Lain halnya dengan kasus
pemberontakan yang dilakukan oleh Kahar Muzakar di Sulawesi Selatan.
Beberapa sumber menyebutkan bahwa Kahar Muzakar melakukan pemberontakan
disebabkan ia merasa tidak dihormati sebagai pejuang yang telah ikut
berjuang melawan Belanda. Akibatnya, harga dirinya merasa tidak
dihargai. Sebagai orang Sulawesi Selatan, timbul sikap siri yang artinya mempertahankan atau memperjuangkan harga diri yang merasa dihina oleh orang lain. Sikap siri itu ia lakukan dengan cara memberontak kepada pemerintah Republik Indonesia dalam bentuk gerakan DI/TII di Sulawesi Selatan.
Sartono
Kartodirdjo melihat pemberontakan-pemberontakan petani yang terjadi
pada akhir abad ke-19 di Indonesia, disebabkan oleh adanya keinginan
dari para petani akan datangnya seorang Ratu Adil, yaitu seorang figur
yang diharapkan dapat membawa kehidupan yang lebih baik dari zaman yang
sedang dialami oleh petani. Para petani merasa tertekan secara
struktural oleh penjajah. Akibat tekanan itu, para petani memimpikan
lahirnya seorang Ratu Adil. Contoh-contoh tersebut menunjukkan bahwa
ilmu sejarah memiliki rumusan-rumusan kebenaran atau teori yang unik,
bersifat kasuistis, belum tentu berlaku untuk kondisi dan tempat yang
lainnya.
Penelitian dilakukan
bertujuan untuk mencari kebenaran. Kebenaran yang dimaksud adalah
kebenaran menurut ukuran ilmu pengetahuan. Ciri umum dari kebenaran ilmu
pengetahuan yaitu bersifat rasional, empiris, dan sementara. Rasional artinya
kebenaran itu ukurannya akal. Sesuatu dianggap benar menurut ilmu
apabila masuk akal. Sebagai contoh dalam sejarah kita menemukan adanya
bangunan Candi Borobudur yang sangat menakjubkan.
Secara
akal pembangunan Candi Borobudur dapat dijelaskan, misalnya bangunan
tersebut dibuat oleh manusia biasa dengan menggunakan teknik-teknik
tertentu sehingga terciptalah sebuah bangunan yang megah. Janganlah kita
menjelaskan bahwa Borobudur dibangun dengan menggunakan
kekuatan-kekuatan di luar manusia, misalnya jin, sihir, setan, atau
jenis makhluk-makhluk lainnya. Kalau penjelasan seperti ini, maka
sejarah bukanlah sebagai ilmu pengetahuan. Empiris artinya ilmu
itu berdasarkan kenyataan. Kenyataan yang dimaksud di sini yaitu
berdasarkan sumber yang dapat dilihat langsung secara materi atau wujud
fisik. Empiris dalam sejarah yaitu sejarah memiliki sumber sejarah yang
merupakan kenyataan dalam ilmu sejarah. Misalnya kalau kita bercerita
tentang terjadinya Perang, maka perang itu benar-benar ada berdasarkan
bukti-bukti atau peninggalan-peninggalan yang ditemukannya. Kemungkinan
masih adanya saksi yang masih hidup, adanya laporan-laporan tertulis,
adanya tempat yang dijadikan pertempuran, dan bukti-bukti lainnya.

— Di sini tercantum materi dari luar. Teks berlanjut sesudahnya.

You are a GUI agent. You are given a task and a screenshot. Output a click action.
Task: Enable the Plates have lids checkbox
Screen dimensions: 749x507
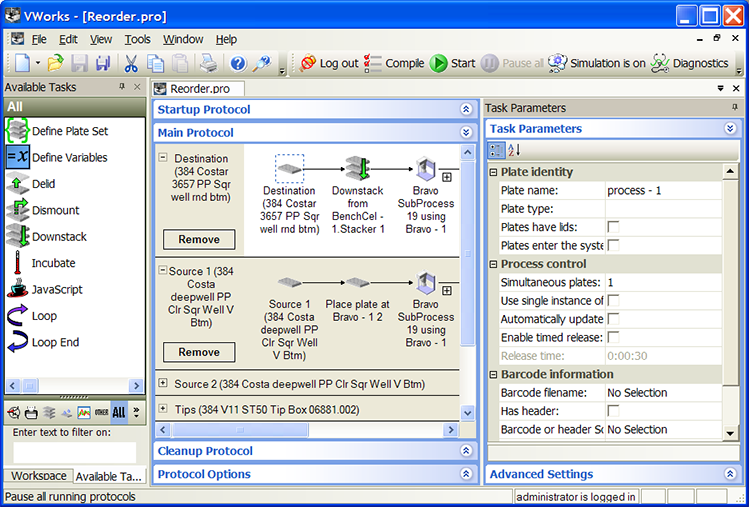point(613,227)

Dengan demikian, cerita sejarah merupakan cerita yang memang-memang
empiris, artinya benar-benar terjadi. Kalau cerita tidak berdasarkan
bukti, bukan sejarah namanya, tetapi dongeng yang bersifat fiktif.
Sementara artinya
kebenaran ilmu pengetahuan itu tidak mutlak seperti halnya kebenaran
dalam agama. Kemutlakan kebenaran agama misalkan dikatakan bahwa Tuhan
itu ada dan memiliki sifat yang berbeda dengan makhluknya. Ungkapan ini
tidak dapat dibantah harus diyakini atau diimani oleh manusia. Lain
halnya dengan ilmu pengetahuan, kebenarannya bersifat sementara, artinya
dapat dibantah apabila ditemukan teori-teori atau bukti-bukti yang
baru. Dalam sejarah, kesementaraan ini dapat dalam bentuk perbedaan
penafsiran terhadap suatu peristiwa. Perbedaan ini dapat diterima selama
didukung oleh bukti yang akurat. Kesementaraan inilah yang membuat ilmu
pengetahuan itu berkembang terus. Sejarah sebagai ilmu memiliki metode
atau langkah-langkah dalam penelitiannya. Langkah-langkah dalam
penelitian sejarah yaitu sebagai berikut.
1. Pemilihan topik
Sebelum
melakukan penelitian sejarah, langkah pertama yang harus dilakukan
ialah menetapkan topik yang akan diteliti. Topik yang diteliti haruslah
merupakan topik yang layak untuk dijadikan penelitian dan bukan
merupakan pengulangan atau duplikasi dari penelitian sebelumnya.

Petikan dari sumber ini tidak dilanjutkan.